I mashed up the API from OpenCalais and Zemanta, to compare raw entity extraction.  OpenCalais is a bit of a different beast.  They only extract raw entities, and do not for example merge “George W. Bush” with “President Bush”, or attempt to disambiguate entities with the same name.  I don’t expect anyone out there to beat them, but its a good benchmark.  Zemanta performs well on political news, but is fairly weak with sports news.  On average I would say they pick up half to two-thirds of the entities that OpenCalais does.

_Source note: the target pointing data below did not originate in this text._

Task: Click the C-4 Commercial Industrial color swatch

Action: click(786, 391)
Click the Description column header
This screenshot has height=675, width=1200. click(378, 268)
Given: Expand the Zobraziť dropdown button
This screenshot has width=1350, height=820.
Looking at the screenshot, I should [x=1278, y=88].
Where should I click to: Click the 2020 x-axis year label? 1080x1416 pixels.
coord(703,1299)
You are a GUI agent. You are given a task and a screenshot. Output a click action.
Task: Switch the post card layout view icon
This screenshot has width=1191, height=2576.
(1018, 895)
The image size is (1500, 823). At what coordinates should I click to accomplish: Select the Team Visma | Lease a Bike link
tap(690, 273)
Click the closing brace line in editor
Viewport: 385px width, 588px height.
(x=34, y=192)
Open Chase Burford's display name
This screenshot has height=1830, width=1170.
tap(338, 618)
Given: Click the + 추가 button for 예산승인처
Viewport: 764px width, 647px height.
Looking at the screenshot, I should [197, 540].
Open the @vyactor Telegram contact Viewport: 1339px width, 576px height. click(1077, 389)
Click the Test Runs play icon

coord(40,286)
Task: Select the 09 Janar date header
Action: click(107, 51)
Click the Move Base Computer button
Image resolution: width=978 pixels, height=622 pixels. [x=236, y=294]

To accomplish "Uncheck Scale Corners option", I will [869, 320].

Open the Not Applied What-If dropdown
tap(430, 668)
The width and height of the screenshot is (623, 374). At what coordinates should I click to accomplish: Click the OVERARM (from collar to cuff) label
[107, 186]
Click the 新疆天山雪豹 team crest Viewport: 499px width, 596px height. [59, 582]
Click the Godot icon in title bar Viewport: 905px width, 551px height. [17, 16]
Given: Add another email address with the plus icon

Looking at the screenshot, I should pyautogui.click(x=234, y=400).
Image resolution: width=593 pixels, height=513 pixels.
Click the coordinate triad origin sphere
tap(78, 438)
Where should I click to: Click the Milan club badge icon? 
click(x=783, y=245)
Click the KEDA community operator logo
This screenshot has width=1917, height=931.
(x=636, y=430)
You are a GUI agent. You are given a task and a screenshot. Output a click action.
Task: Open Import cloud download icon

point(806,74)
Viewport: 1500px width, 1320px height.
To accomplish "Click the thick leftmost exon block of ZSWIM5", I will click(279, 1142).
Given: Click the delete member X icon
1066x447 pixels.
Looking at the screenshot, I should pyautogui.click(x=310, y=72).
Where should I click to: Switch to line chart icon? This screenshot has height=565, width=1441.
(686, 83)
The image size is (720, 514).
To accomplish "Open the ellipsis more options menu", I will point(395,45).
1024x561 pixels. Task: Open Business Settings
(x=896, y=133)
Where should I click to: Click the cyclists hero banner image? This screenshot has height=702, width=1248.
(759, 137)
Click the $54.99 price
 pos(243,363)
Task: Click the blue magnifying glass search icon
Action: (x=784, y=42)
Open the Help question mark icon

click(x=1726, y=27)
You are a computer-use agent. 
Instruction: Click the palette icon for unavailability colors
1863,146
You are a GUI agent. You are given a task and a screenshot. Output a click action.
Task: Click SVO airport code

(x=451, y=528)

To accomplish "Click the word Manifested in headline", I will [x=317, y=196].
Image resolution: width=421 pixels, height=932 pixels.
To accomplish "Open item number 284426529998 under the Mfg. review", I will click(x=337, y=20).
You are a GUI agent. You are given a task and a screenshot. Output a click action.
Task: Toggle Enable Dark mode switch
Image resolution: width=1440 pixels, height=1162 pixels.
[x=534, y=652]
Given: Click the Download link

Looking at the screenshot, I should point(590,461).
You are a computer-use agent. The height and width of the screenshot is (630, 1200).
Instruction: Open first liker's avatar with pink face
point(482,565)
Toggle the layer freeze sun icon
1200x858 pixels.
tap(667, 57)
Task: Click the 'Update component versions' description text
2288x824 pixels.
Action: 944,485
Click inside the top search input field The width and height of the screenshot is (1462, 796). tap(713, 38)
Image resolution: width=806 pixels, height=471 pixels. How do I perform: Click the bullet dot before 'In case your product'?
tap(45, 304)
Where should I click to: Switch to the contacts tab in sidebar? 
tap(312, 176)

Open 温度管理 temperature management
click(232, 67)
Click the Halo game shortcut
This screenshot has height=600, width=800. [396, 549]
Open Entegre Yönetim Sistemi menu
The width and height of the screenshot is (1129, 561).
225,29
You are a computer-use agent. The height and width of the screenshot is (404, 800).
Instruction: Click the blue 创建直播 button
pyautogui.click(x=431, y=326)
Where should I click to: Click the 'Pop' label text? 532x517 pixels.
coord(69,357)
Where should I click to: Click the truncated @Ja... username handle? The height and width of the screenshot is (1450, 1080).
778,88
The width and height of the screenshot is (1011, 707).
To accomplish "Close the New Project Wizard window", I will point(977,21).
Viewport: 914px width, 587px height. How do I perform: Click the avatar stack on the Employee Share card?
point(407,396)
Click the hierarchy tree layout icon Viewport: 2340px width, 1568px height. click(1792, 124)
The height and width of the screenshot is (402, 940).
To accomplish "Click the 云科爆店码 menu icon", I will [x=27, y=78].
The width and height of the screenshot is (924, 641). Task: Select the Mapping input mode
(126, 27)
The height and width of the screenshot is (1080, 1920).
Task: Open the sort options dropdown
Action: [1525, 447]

Zemanta does a better job on non-entity topics like “Auto Racing”.  OpenCalais has some things like “industry terms” and general topics, but it is not as comprehensive.  

For related content, I put them through a quick comparison with Sphere.   Evri doesn’t offer this feature [ed- my mistake, they do, and have for some time.  See their demo site, or their API].  You can check Sphere’s version of related articles through a demo page on their web site.  Its a bit apples-to-oranges, since Sphere is mostly finding related blog content, targeting blog posts as close to the source article as possible.  Zemanta is pulling mainstream news, and aiming for articles that are similar but not for example near-identical wire articles put out by different organizations.  Sphere works well for major news articles or topics that are getting decent coverage in blogs, but tends to either gets very close or miss the mark wildly.  Its a common problem for similarity measures with high dimensionality.  Zemanta is a bit smoother.  I suspect they’re using entities to help with identifying related content.  I find their results more interesting, but its a subjective call.  I never trust bloggers such as myself, and find them frequently unreliable.

That’s not all that Zemanta does.  I haven’t touched on photos or suggested links.  When you compare how much they’ve done on the money they’ve raised to that of a company like Inform, which has gone through a few rounds now, its a nice accomplishment.  So clearly they have some talented folk working for them.  I’ll be following them closely.


The New York Times launches an API

October 15, 2008

The New York Times just launched their first API.  You can get campaign finance data and movie reviews.  The campaign finance API is based on data from the Federal Election Commission, which you can already get online elsewhere.  So the information itself is not big news.  But information is valuable in direct proportion to its accessability, and that’s why this is so great.  This is the same principle that drives the GDP multiplier for the link economy.  If you follow their site, you probably have noticed that the Times is good at pulling information into engaging and informative flash widgets and interactive maps.  Having the data available to the public through an API lets do the same thing with the campaign finance and movie datasets.  The ways in which you can query the data aren’t as numerous as if you had it all housed in a relational database on your own server, but you have to make some accomodations for scalability.

The movie API is also nice, although it has a similarly narrow focus.  Based on earlier statements I expect then to launch a few more separate APIs, for things such as restaurant reviews, local listings, and recipes.  Of course I’d prefer if they released it all at once, under a uniform API.  But I hope these go well, since I would love to see all of their content available through it.  About a year ago they also pondered offering a search API, but I have heard nothing about it since.  I think they don’t realize how cruelly they tease us.  

At Daylife we recently launched a service to help publishers do just this.  Our CEO Upendra Shardanand blogged about it in more detail.  The Times has a large and talented group of technologists at their disposal, so they can go it alone for a project like this.  Rolling out an API calls for a different set of skills and has different infrastructure requirements than a news portal or web site, and not all publishers will be able to do it successfully.  Those that do have the technical skills won’t be able to do it as quickly.